BEGIN Extracted data
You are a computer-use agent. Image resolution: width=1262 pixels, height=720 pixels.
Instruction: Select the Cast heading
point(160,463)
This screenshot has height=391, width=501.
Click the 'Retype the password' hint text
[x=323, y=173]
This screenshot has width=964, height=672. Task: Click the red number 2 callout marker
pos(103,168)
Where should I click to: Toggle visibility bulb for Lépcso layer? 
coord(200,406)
END Extracted data
* Work to complete *
Output these lines again, unchanged.

* Result of the task *
You are a computer-use agent. Image resolution: width=1262 pixels, height=720 pixels.
Instruction: Select the Cast heading
point(160,463)
This screenshot has height=391, width=501.
Click the 'Retype the password' hint text
[x=323, y=173]
This screenshot has width=964, height=672. Task: Click the red number 2 callout marker
pos(103,168)
Where should I click to: Toggle visibility bulb for Lépcso layer? 
coord(200,406)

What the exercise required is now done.